Pantethine (bis-pantethine or co-enzyme pantethine) is a dimeric form of pantetheine, which is produced from pantothenic acid (vitamin B_{5}) by the addition of cysteamine. Pantethine was discovered by Gene Brown, a PhD student at the time. Pantethine is two molecules of pantetheine linked by a disulfide bridge. Pantetheine is an intermediate in the production of coenzyme A by the body. Most vitamin B_{5} supplements are in the form of calcium pantothenate, a salt of pantothenic acid, with doses in the range of 5 to 10 mg/day. In contrast, pantethine is sold as a dietary supplement for lowering blood cholesterol and triglycerides at doses of 500 to 1200 mg/day.

==Dietary supplement==

Pantethine is available in the United States as a dietary supplement because of evidence for lowering elevated LDL-cholesterol and triglycerides and raising HDL-cholesterol.
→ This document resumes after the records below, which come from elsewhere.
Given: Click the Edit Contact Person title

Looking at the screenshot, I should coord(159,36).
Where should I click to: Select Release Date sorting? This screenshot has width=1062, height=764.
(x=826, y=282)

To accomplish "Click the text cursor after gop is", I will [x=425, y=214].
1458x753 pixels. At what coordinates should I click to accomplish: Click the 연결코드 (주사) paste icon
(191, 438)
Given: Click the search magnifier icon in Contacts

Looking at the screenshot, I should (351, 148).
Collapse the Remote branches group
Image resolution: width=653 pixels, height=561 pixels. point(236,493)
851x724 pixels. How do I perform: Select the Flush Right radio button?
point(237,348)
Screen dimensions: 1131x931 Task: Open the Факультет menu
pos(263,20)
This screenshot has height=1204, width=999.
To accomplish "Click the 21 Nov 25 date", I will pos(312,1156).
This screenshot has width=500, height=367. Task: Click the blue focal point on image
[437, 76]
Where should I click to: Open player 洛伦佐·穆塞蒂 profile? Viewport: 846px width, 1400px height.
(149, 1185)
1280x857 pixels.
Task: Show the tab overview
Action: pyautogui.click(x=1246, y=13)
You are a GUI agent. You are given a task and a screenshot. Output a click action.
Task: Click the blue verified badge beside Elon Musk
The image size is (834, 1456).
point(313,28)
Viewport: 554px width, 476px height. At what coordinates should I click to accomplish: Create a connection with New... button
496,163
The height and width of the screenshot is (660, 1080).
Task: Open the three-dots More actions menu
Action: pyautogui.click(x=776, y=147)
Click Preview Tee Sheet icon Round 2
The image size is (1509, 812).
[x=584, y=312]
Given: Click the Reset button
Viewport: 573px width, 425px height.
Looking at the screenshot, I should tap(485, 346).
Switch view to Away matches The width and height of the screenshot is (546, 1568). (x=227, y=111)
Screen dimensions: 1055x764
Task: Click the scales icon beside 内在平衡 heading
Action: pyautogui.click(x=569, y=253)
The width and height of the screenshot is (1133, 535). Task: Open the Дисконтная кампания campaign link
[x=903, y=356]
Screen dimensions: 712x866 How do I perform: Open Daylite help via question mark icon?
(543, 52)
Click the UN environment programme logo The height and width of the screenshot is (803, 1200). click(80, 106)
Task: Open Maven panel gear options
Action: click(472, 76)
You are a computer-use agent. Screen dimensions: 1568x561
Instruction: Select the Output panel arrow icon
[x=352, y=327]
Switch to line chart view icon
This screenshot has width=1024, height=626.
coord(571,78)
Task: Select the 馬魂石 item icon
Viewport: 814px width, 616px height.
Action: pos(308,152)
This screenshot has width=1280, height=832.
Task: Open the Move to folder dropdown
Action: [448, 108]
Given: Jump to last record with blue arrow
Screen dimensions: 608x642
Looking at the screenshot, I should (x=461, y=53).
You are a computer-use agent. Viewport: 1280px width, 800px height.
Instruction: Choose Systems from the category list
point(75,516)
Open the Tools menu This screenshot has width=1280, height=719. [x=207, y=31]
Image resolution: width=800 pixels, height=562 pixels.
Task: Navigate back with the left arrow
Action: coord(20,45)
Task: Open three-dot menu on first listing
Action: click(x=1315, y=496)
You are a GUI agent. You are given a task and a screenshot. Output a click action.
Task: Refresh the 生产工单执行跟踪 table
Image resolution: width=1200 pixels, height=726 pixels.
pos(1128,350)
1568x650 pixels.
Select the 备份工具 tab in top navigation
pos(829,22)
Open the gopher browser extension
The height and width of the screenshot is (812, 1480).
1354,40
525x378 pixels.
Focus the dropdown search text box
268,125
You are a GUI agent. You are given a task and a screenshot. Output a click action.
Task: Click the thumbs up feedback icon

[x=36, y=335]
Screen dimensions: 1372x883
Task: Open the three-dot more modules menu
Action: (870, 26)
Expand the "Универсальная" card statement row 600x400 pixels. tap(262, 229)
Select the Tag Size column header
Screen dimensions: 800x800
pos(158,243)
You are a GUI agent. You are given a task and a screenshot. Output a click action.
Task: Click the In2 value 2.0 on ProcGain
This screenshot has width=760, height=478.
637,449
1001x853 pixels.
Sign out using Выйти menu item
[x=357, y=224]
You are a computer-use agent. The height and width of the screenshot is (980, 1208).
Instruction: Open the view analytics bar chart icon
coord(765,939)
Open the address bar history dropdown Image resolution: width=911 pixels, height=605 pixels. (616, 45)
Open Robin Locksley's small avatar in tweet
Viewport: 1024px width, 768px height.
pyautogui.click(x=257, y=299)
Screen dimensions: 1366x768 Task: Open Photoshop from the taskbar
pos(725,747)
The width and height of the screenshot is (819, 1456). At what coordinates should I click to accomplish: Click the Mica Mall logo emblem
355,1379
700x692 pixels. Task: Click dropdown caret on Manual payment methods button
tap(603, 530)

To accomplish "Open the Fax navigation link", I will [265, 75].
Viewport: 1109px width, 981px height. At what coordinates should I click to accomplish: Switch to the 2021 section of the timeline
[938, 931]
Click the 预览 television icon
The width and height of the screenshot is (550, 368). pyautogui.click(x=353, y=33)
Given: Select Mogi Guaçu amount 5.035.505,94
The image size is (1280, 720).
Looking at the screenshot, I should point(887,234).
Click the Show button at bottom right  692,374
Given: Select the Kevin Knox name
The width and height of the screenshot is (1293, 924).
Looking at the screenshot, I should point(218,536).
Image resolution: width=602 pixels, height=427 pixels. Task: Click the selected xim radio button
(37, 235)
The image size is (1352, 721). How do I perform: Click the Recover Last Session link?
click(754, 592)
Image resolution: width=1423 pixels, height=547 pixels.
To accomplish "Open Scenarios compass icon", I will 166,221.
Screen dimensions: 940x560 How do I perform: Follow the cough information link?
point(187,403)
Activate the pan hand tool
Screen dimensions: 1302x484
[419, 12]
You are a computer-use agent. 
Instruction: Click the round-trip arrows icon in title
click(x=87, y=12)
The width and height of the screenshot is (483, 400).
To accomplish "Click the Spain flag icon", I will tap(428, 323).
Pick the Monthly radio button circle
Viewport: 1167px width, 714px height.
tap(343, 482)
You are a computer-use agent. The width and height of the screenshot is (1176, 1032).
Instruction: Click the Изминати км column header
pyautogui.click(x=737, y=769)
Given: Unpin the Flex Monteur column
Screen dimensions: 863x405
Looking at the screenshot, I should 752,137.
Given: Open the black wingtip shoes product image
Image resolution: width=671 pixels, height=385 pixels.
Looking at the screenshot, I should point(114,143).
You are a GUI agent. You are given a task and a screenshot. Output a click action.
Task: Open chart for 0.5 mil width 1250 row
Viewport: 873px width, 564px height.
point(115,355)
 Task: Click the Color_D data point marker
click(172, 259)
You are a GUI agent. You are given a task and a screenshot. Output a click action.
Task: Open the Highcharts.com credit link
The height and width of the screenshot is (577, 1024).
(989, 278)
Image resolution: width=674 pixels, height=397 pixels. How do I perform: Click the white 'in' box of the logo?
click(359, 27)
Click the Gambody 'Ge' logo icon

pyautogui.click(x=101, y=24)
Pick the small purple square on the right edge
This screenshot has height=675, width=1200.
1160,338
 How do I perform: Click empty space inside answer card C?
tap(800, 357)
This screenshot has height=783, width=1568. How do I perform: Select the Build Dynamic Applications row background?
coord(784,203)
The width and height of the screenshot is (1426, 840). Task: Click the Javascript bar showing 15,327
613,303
In multiple clinical trials of patients with elevated cholesterol and triglycerides, total and LDL cholesterol were decreased by an average of 12%, triglycerides decreased by 19%, and HDL cholesterol was increased by 9% in clinical trials with daily intakes ranging from 600 to 1200 mg/day.

==Physiological effects==
Although pantethine can serve as a precursor for generation of vitamin B_{5} and consumption of therapeutic amounts of pantethine results in higher circulating concentrations of vitamin B_{5}, this is not thought to be the mechanism of action. Vitamin B_{5} requirements are on the order of 5 mg/day. High doses of vitamin B_{5} do not result in the lipid changes seen with pantethine. Two mechanisms of action are proposed for pantethine. In the first, pantethine serves as the precursor for synthesis of coenzyme A. CoA is involved in the transfer of acetyl groups, in some instances to attach to proteins closely associated with activating and deactivating genes. By this theory, either the genes responsible for cholesterol and triglyceride synthesis are suppressed or the genes governing the catabolism of compounds are turned on. In the second theory, pantethine is converted to two pantetheine molecules which are in turn metabolized to form two pantothenic acid and two cysteamine molecules. Cysteamine is theorized to bind to and thus inactivate sulfur-containing amino acids in liver enzymes involved in the production of cholesterol and triglycerides. What is known is that high doses of the related vitamin - pantothenic acid - has no effect on lipids.